2003年12月15日(月)、青山学院大学と国際連合大学(以下、国連大学)は、一般協定の調印を行い、今後、「学際的研究、高度の研修および知識の普及」を通じて、両大学の包括的な協力を築いていくことになりました。
当時、第二部担当学長補佐として、国連大学との折衝にあたった林伸二経営学部教授に、その経緯や協定締結の意義などについてお話をうかがいました。




経営学部
林 伸二 教授
──まず、本学と国連大学が、このたび日本の大学として初めて包括的な一般協定を結ぶことになった経緯についてお話いただきたいと思います。
 青山通りをはさんで隣にある国連大学との協力関係についてかねがね模索されてきた半田正夫前学長より、独自の協定締結の意向を受けたのは2003年5月のことでした。その「他大学より具体的かつ本学にとって大きな意味を持つ協定」という強い希望を受けて、当時第二部担当学長補佐だった私が袴田茂樹国際政治経済学部長のご協力のもと、本学の代表として国連大学との意見交換をスタートさせたのが6月。度重なる打ち合わせでは、協定により得られる双方のメリットについて率直に、そして徹底的に話し合われ、10月に基本的な合意に達することができました。共同研究プロジェクトの企画、実施、共同の講演会、シンポジウム、その他関連する催しの企画、実施等を通して、学術研究の増進と高度の研修、教育活動の強化を図ることが、今回の協定の主眼です。なお、国連大学と日本の大学が包括的な協力関係を築いたのは、本学が初めてです。

──国連大学との交渉はどのように進んだのですか?
 意見交換を通して、私は国連大学の期待の大きさを感じました。2003年6月、国連大学で本学を含むわが国の主要10大学が参加する「国連大学大学院共同講座」設立に関する会合が開催され、袴田国際政治経済学部長が本学代表として出席。その時も本学への期待が感じられていました。こうした国連大学側の本学に対する高い評価が、一般協定締結にあたって大きな推進力となったと思います。国連大学が特に期待しているのは、日本国内でのインターンシップや各種研修など実践教育の場の提供、および途上国を中心とした世界各国から集まっている研修生等に対する研究・生活面での支援でした。国連大学にとって、総合大学である本学の教育・研究インフラや国内のネットワークは大きな魅力のひとつとなっているのです。

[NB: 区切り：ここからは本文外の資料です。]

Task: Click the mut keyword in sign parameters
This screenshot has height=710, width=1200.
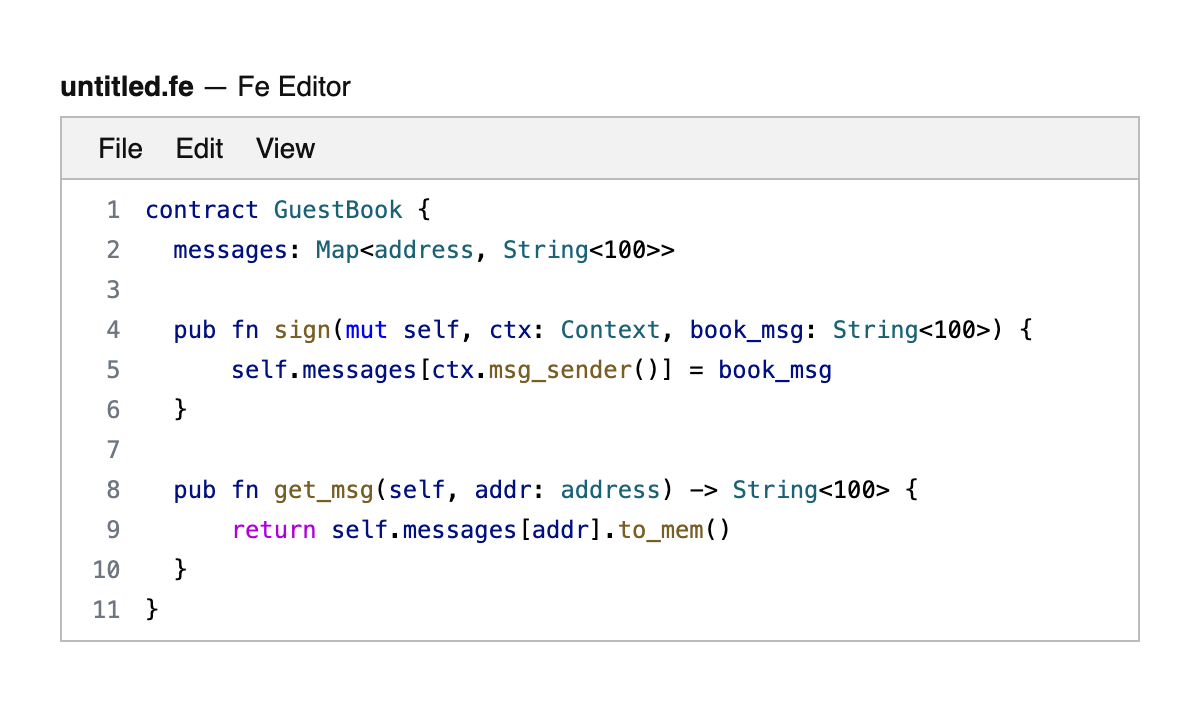Action: [x=367, y=330]
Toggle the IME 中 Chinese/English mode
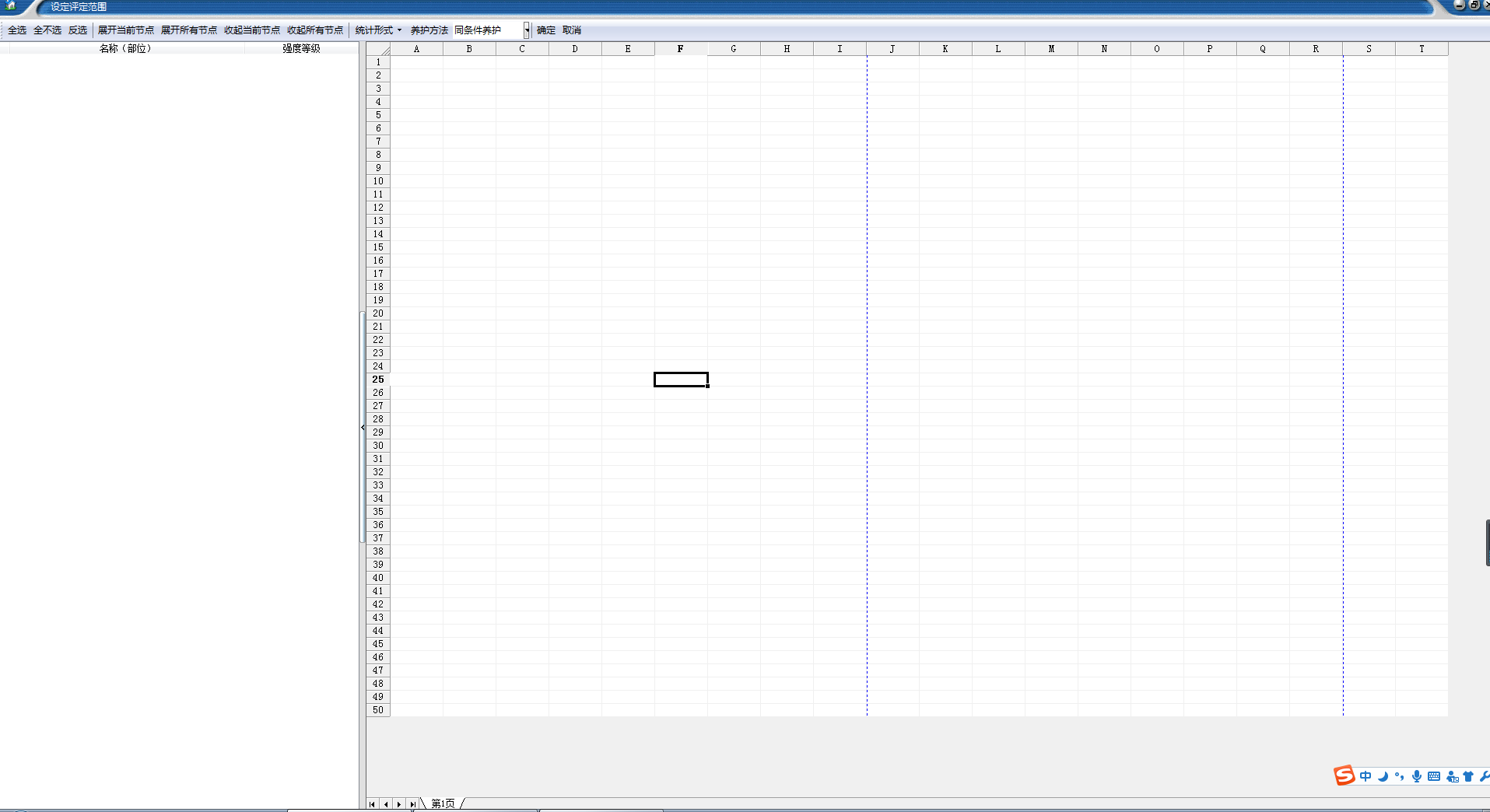This screenshot has width=1490, height=812. [1366, 776]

国連大学での調印式。(左からハンス・ファン・ヒンケル国連大学学長、
半田正夫前学長、武藤元昭学長)



──では、青山学院大学にとってのメリットは?
 なんといっても世界中に広がる国連大学の学術研究ネットワークを通して、一大学の力ではとても得ることができないグローバルな教育・研究の場を獲得できるということでしょう。教育の面では、国連大学が行う海外でのインターンシッププログラムへ大学院生の参加の道が拓かれ、また、学部生に対しても国連大学が実施する「国際実務経験プログラム」への優先的な参加が約束されました。

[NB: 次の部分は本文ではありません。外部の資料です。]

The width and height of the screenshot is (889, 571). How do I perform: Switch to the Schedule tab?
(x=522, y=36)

──今後、この一般協定は本学の教育・研究にどのように生かされていくのでしょう?
 一般協定は、いわば協力関係の土壌です。すでに国際政治経済学部で共同研究のプロジェクトがスタートしていますが、さらに全学レベル、あるいは各学部・研究科単位で国連大学と協力関係が活発に展開されていくことで、本学の教育・研究における国際化・グローバル化が、一層、実質的なものになってくることでしょう。新執行部のリーダーシップのもと、この一般協定が有効かつ積極的に活用されることを願っています。

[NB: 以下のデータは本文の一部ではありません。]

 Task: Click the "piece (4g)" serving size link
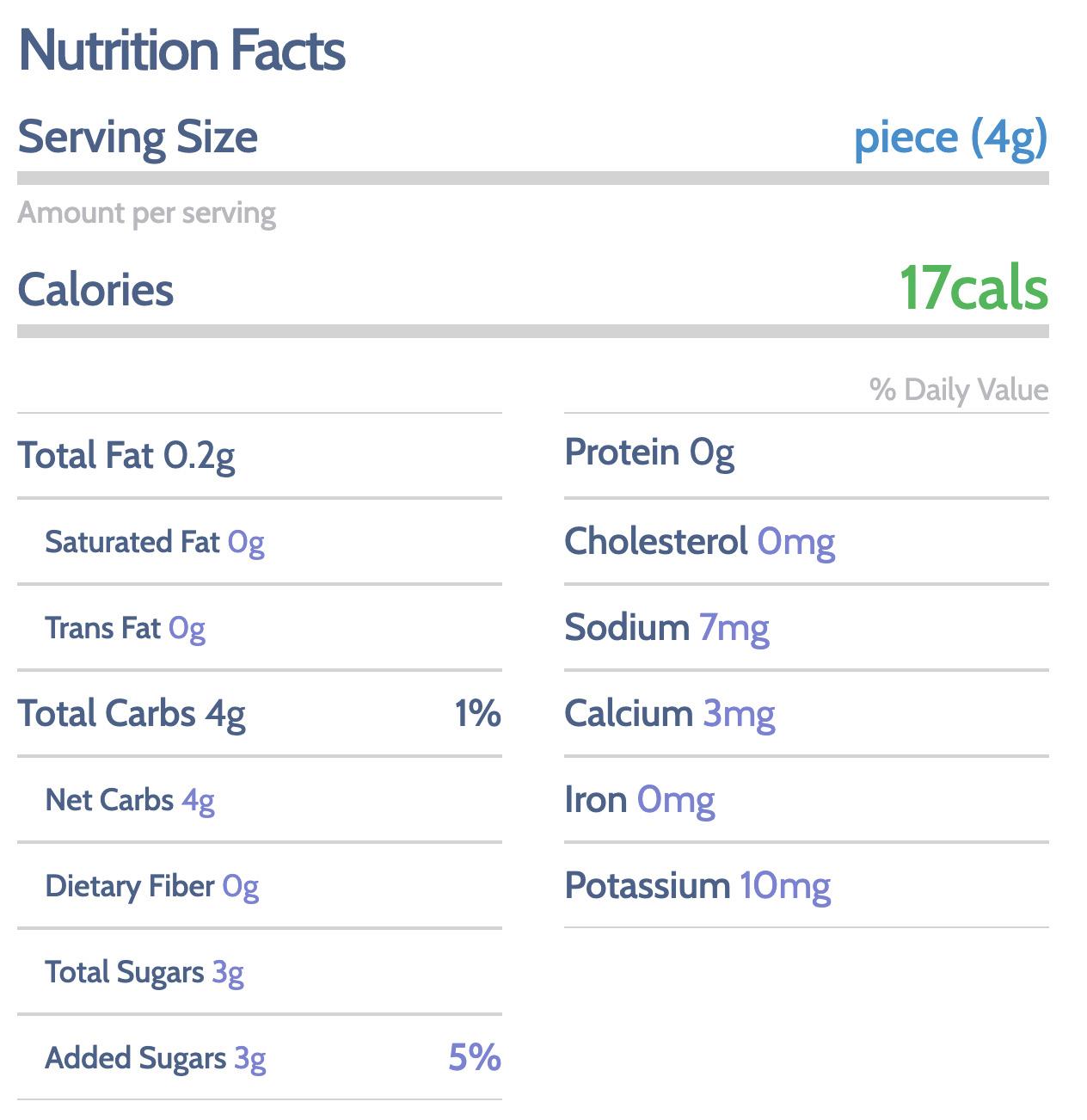(x=950, y=138)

 1969年、当時のウ・タント国連事務総長が、真に国際的な性格を有し、国連憲章が定める平和と進歩への貢献を目的とする国際連合の大学の設立を提唱し、1973年に国連総会で正式に決定。国連本部とユネスコの共同支援を受ける国連総会傘下の独立機関として、1975年に国連大学本部が東京・渋谷に設立されました。現在、「環境と持続可能な開発」「平和とガバナンス」の2領域を中心とした活動を展開。その組織は東京の本部と複数の研究・研修センター等に加え、世界各地の学術機関、研究者からなるグローバルなネットワークで構成されています。
 本部が置かれた「UNハウス」は1992年に完成。設計を担当したのは東京都庁などを手がけた建築家・丹下健三氏です。

「UNハウス」


 

 2003年12月15日(月)、国際連合大学は青山学院大学との間に、一般協力協定を締結しました。国際連合大学はかねてより、本部の置かれている日本国内の大学と、恒常的な一般協力関係を築くことを願ってきました。その最初の例が青山学院大学との協定締結です。
 国際連合大学はこれまでも、グローバル・セミナーや特定の研究プログラムでは日本各地の大学と提携してきました。しかし、海外との交流やセミナーの開催、施設の相互利用など、広範な教育研究活動に関して包括的な協力関係を結んだのは、青山学院大学が最初です。これを通して、青山通りを挟んだふたつの大学が実質的にも近い存在となり、共同して研究教育上の成果をあげることが期待されます。